*EXERCISE:* Return the rows from the line with "Click the Cancel button" up to and including the line with "should pyautogui.click(x=527, y=528).", copying each one unchanged.

*EXTRACTED ENTRIES:*
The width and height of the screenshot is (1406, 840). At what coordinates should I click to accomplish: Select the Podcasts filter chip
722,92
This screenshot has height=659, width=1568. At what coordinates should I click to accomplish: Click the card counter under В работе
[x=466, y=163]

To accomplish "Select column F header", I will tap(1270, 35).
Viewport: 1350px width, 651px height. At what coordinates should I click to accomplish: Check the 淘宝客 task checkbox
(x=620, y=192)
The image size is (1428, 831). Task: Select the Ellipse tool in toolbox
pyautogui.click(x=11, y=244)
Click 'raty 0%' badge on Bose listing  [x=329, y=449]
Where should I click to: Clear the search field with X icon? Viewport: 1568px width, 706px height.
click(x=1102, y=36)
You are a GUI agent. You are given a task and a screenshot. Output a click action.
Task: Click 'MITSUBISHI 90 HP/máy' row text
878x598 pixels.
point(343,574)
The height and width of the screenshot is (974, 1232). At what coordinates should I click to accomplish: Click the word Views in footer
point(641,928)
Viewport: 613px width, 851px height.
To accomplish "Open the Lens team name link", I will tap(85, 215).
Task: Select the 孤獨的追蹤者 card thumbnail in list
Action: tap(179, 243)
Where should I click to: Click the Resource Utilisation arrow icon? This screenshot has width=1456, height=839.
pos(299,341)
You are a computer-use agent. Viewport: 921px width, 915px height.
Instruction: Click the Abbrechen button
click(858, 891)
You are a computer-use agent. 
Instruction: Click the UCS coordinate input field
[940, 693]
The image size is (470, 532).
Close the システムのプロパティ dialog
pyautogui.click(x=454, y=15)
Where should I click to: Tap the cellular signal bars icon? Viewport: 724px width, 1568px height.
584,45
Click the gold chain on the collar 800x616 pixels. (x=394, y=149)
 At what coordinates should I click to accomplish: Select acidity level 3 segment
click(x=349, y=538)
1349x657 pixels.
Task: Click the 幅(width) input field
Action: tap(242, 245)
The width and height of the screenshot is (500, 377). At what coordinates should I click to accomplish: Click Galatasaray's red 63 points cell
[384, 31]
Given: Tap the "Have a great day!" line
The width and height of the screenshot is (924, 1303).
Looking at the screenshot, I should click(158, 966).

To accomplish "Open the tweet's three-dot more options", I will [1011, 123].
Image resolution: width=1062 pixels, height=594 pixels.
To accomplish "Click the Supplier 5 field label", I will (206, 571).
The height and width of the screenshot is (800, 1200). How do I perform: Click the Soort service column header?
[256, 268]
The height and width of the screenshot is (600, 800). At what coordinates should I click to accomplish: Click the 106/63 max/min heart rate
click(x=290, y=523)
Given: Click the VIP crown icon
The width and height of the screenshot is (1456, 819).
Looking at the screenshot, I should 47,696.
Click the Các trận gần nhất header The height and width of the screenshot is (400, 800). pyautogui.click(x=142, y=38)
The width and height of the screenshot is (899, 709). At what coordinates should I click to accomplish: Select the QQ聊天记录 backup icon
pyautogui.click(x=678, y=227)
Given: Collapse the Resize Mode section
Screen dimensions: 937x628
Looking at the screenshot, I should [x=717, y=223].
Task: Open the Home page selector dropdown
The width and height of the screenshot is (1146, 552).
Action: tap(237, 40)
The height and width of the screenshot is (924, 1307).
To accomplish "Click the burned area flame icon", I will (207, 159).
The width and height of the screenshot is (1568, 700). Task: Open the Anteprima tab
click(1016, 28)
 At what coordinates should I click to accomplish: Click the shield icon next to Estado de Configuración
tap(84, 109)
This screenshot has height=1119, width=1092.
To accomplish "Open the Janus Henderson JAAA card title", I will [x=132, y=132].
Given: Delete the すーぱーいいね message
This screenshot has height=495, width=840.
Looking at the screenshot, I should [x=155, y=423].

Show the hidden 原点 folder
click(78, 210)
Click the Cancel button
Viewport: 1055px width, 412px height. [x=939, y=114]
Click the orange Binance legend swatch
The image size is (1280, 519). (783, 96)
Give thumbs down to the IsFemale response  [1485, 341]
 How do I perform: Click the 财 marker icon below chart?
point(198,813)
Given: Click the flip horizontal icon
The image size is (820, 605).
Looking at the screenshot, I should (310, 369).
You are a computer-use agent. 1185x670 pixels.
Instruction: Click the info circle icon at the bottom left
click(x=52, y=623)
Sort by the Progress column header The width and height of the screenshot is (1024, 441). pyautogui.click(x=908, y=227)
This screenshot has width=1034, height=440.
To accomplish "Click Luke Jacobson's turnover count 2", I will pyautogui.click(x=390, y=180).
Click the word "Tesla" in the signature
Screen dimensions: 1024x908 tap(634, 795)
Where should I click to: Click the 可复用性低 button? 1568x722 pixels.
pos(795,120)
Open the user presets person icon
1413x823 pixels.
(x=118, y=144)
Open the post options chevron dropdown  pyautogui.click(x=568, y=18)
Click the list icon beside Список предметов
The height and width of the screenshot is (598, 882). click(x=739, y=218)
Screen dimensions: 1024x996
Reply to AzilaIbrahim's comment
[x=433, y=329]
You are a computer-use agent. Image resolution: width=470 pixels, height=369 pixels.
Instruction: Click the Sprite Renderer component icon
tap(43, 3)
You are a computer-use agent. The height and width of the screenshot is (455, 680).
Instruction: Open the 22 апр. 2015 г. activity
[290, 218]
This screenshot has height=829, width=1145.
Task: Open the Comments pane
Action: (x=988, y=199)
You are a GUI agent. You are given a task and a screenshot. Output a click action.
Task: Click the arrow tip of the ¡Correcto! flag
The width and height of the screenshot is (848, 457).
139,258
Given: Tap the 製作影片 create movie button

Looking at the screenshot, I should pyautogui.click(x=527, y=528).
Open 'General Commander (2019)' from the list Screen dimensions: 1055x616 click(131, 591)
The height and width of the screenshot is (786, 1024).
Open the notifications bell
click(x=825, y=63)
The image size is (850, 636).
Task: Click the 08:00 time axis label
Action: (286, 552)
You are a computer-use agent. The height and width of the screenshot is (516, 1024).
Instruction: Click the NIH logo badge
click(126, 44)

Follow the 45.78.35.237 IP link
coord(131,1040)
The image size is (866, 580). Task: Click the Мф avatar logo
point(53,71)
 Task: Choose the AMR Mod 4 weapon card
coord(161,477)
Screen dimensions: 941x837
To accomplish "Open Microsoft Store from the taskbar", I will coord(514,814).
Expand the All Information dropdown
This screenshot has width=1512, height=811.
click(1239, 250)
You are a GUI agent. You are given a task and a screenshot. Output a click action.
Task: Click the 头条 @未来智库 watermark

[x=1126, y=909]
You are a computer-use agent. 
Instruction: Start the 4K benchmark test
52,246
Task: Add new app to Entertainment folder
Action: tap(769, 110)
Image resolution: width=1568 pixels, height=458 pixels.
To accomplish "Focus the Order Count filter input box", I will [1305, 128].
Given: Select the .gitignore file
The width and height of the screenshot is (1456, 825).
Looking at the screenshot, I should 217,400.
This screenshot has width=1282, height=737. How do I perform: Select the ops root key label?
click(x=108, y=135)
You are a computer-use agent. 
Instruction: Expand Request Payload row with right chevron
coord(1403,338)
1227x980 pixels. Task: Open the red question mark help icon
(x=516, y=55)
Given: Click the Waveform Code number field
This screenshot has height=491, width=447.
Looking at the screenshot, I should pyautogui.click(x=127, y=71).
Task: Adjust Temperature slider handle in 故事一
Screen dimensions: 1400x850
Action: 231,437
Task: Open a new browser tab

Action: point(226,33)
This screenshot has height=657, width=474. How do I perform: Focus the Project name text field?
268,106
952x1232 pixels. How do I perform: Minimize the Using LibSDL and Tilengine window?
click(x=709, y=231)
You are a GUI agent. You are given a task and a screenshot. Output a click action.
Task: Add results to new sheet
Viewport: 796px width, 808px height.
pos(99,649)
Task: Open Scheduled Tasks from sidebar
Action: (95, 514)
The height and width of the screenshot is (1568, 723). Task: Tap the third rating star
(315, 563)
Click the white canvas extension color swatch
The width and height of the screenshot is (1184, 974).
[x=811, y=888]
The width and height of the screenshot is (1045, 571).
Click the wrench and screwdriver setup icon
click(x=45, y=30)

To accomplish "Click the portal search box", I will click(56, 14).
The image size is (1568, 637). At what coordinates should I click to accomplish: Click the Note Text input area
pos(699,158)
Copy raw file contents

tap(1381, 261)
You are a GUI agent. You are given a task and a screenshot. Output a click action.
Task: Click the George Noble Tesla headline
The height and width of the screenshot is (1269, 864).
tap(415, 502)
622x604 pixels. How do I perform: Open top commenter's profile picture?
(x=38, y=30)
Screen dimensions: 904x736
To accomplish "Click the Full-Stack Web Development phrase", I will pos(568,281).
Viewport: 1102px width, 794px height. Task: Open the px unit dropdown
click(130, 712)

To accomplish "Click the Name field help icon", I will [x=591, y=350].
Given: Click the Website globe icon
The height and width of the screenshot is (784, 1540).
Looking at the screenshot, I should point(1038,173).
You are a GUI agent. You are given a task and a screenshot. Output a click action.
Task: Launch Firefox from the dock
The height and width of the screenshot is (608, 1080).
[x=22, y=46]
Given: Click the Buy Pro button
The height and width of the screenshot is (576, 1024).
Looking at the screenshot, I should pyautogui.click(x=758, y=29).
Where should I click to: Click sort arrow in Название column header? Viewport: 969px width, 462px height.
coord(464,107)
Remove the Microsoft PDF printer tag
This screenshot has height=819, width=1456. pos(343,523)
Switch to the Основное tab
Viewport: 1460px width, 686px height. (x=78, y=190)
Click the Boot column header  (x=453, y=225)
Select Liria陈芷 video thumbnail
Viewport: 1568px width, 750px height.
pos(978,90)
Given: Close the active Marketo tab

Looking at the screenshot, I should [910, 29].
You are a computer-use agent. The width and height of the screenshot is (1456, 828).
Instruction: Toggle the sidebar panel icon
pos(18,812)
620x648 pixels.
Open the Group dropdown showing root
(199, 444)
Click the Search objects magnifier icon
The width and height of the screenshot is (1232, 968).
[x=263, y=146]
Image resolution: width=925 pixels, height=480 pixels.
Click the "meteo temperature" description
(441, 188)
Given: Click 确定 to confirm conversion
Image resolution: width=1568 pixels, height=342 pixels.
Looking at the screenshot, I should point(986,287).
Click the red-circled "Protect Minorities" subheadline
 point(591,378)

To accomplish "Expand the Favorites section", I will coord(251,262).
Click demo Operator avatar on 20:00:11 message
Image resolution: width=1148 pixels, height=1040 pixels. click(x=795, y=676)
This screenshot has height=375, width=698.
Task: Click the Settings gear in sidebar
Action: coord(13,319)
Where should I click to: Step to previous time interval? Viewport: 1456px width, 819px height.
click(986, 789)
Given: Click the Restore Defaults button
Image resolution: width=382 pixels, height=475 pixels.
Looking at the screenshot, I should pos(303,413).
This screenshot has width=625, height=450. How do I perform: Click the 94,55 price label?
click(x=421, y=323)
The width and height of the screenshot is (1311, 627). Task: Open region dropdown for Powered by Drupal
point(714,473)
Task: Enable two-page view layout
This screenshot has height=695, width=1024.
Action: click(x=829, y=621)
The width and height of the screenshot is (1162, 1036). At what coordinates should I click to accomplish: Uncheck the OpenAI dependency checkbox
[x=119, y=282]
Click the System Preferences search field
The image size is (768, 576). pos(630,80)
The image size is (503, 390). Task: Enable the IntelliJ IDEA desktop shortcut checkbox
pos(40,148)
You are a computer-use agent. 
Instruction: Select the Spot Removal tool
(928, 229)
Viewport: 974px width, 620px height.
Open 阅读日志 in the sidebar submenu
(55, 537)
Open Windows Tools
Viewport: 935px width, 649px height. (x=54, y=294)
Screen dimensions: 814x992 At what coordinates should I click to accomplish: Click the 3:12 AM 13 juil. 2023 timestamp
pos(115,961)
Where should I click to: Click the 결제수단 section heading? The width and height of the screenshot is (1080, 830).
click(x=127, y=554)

*REPLY:*
Click the Cancel button
Viewport: 1055px width, 412px height. [x=939, y=114]
Click the orange Binance legend swatch
The image size is (1280, 519). (783, 96)
Give thumbs down to the IsFemale response  [1485, 341]
 How do I perform: Click the 财 marker icon below chart?
point(198,813)
Given: Click the flip horizontal icon
The image size is (820, 605).
Looking at the screenshot, I should (310, 369).
You are a computer-use agent. 1185x670 pixels.
Instruction: Click the info circle icon at the bottom left
click(x=52, y=623)
Sort by the Progress column header The width and height of the screenshot is (1024, 441). pyautogui.click(x=908, y=227)
This screenshot has width=1034, height=440.
To accomplish "Click Luke Jacobson's turnover count 2", I will pyautogui.click(x=390, y=180).
Click the word "Tesla" in the signature
Screen dimensions: 1024x908 tap(634, 795)
Where should I click to: Click the 可复用性低 button? 1568x722 pixels.
pos(795,120)
Open the user presets person icon
1413x823 pixels.
(x=118, y=144)
Open the post options chevron dropdown  pyautogui.click(x=568, y=18)
Click the list icon beside Список предметов
The height and width of the screenshot is (598, 882). click(x=739, y=218)
Screen dimensions: 1024x996
Reply to AzilaIbrahim's comment
[x=433, y=329]
You are a computer-use agent. Image resolution: width=470 pixels, height=369 pixels.
Instruction: Click the Sprite Renderer component icon
tap(43, 3)
You are a computer-use agent. The height and width of the screenshot is (455, 680).
Instruction: Open the 22 апр. 2015 г. activity
[290, 218]
This screenshot has height=829, width=1145.
Task: Open the Comments pane
Action: (x=988, y=199)
You are a GUI agent. You are given a task and a screenshot. Output a click action.
Task: Click the arrow tip of the ¡Correcto! flag
The width and height of the screenshot is (848, 457).
139,258
Given: Tap the 製作影片 create movie button

Looking at the screenshot, I should pyautogui.click(x=527, y=528).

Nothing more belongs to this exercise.